This piece is by guest writer Ruth Cape

“We refuse to be enemies” is the sentiment upon which the ‘Tent of Nations’ project in Palestine is built. Painted on a stone which greets every visitor to the Nassar family farm, the phrase encaptures the deep sense of humanity and strong will which emanates from the 100 acres of land and the family who own it. Resting on a hill not far from Bethlehem in the West Bank, this farm – which has been in the family since 1916 – is the base for a project known as ‘Tent of Nations’, started up in 2000 by the offspring of Bishara Nassar. Inspired by their father’s vision to use his land for peace, his children created a space for bringing together people of different cultures, backgrounds and religions, teaching about international cooperation and nonviolent conflict resolution and connecting people to the land. Over the last ten years it has achieved a huge amount in terms of keeping hope alive for Palestinians, enlightening people from around the world about what is going on and encouraging dialogue and positive communication to overcome conflicts the world over.

In the last few days the farm where the project is based was visited by Israeli soldiers and has been issued with demolition orders on nine of the structures on their land. These include tents, animal shelters, restrooms, water cisterns and underground renovated caves among others.

The family applied to the Israeli authorities for an appeal. This was rejected and, as it stands, the soldiers will be returning in 5 days to demolish the farm.

Essentially the family are left with two options. One is to accept the situation and wait for the Israeli Military to arrive with their bulldozers. The other is to continue the legal battle by bringing this case in front of the Supreme Court in Israel which might rule to freeze the demolition orders until it takes a decision. Despite the huge financial burden of the latter option, the family will continue to defend the land that they own and love. In the words of Daoud Nassar, the director of Tent of Nations;

“We are people who believe in Justice, we will continue our just struggle and will bring this case in front of the Israeli Supreme Court.”
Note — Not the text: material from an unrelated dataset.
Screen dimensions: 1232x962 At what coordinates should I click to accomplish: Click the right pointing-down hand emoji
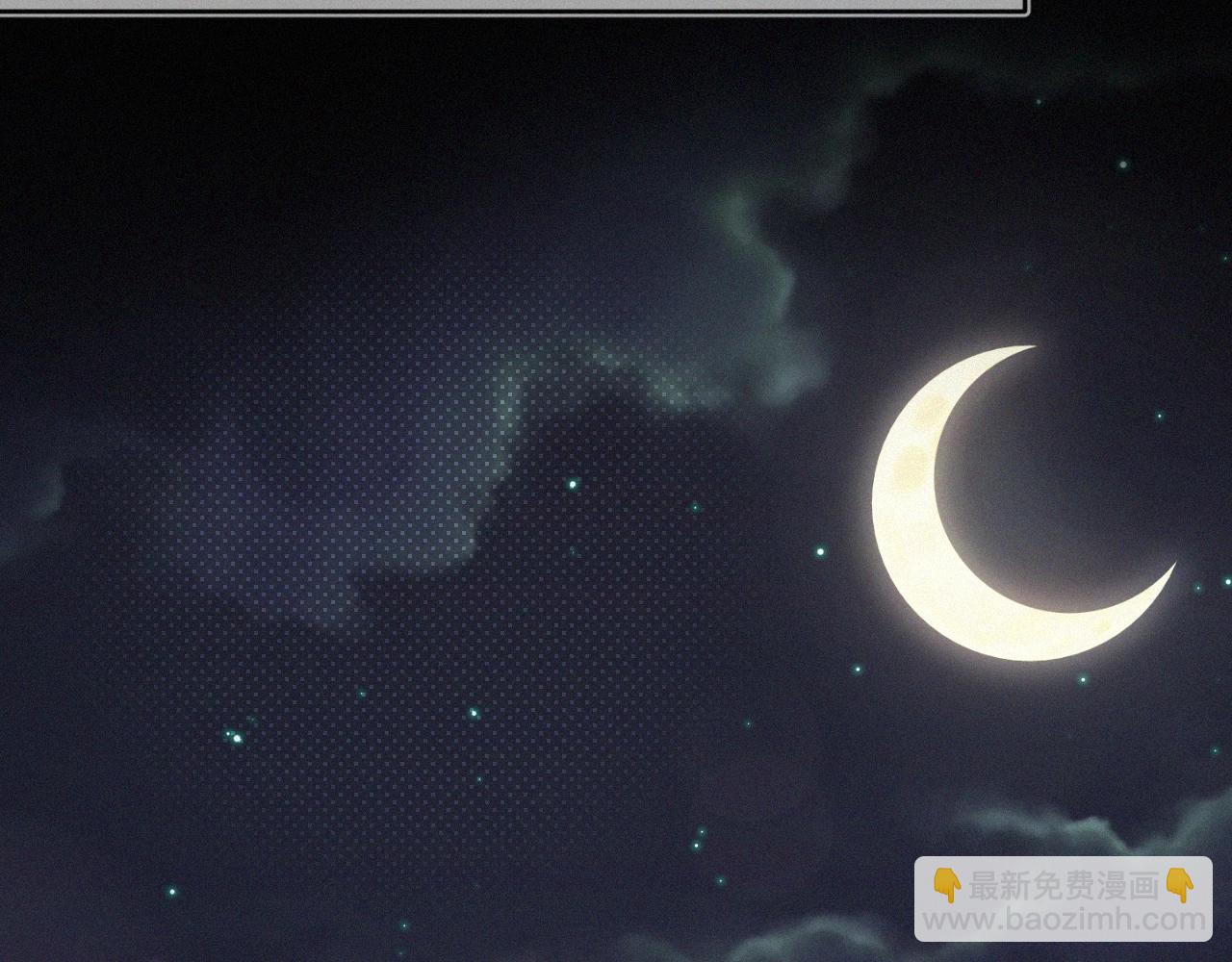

This decision reflects the constant and unbelievably untarnished sense of hope that every member of this family holds. This is also the gift that they share with every person who steps foot on their land and which they work tirelessly to share with their fellow Palestinians. The demolition of these buildings would not only be a horrendous loss for an innocent family but would be a huge and deeply worrying dent on work towards intercultural understanding and cooperation.

This kind of work in invaluable to the progress of any attempt at a peace process.

I volunteered on the farm for six weeks last summer. The project has reached out to a vast number of volunteers and visitors over the years and there is a strong network of people all over the world who feel a connection to this farm and to the process of building bridges in Palestine. I feel that particularly in light of the recent Gaza flotilla attack, it is vitally important that people in this country get some idea of the kind of injustices that normal Palestinian families are being faced with every day, which is why stories like these must get out and get talked about.

Sadly this is by no means a unique case. The world has to wake up to the realities of life in Palestine. It is impossible to know how many more alarm bells need to be rung in the face of the international community before real and effective action is taken but in the meantime we must all do what we can to arouse the people who can make a difference from their blind slumber.

I left the farm last August with the sense that anything can be achieved if you have half the sheer motivation, will-power and patience that this family put into making their dreams a reality.

Let us follow in their admirable footsteps – stay active and stay hopeful.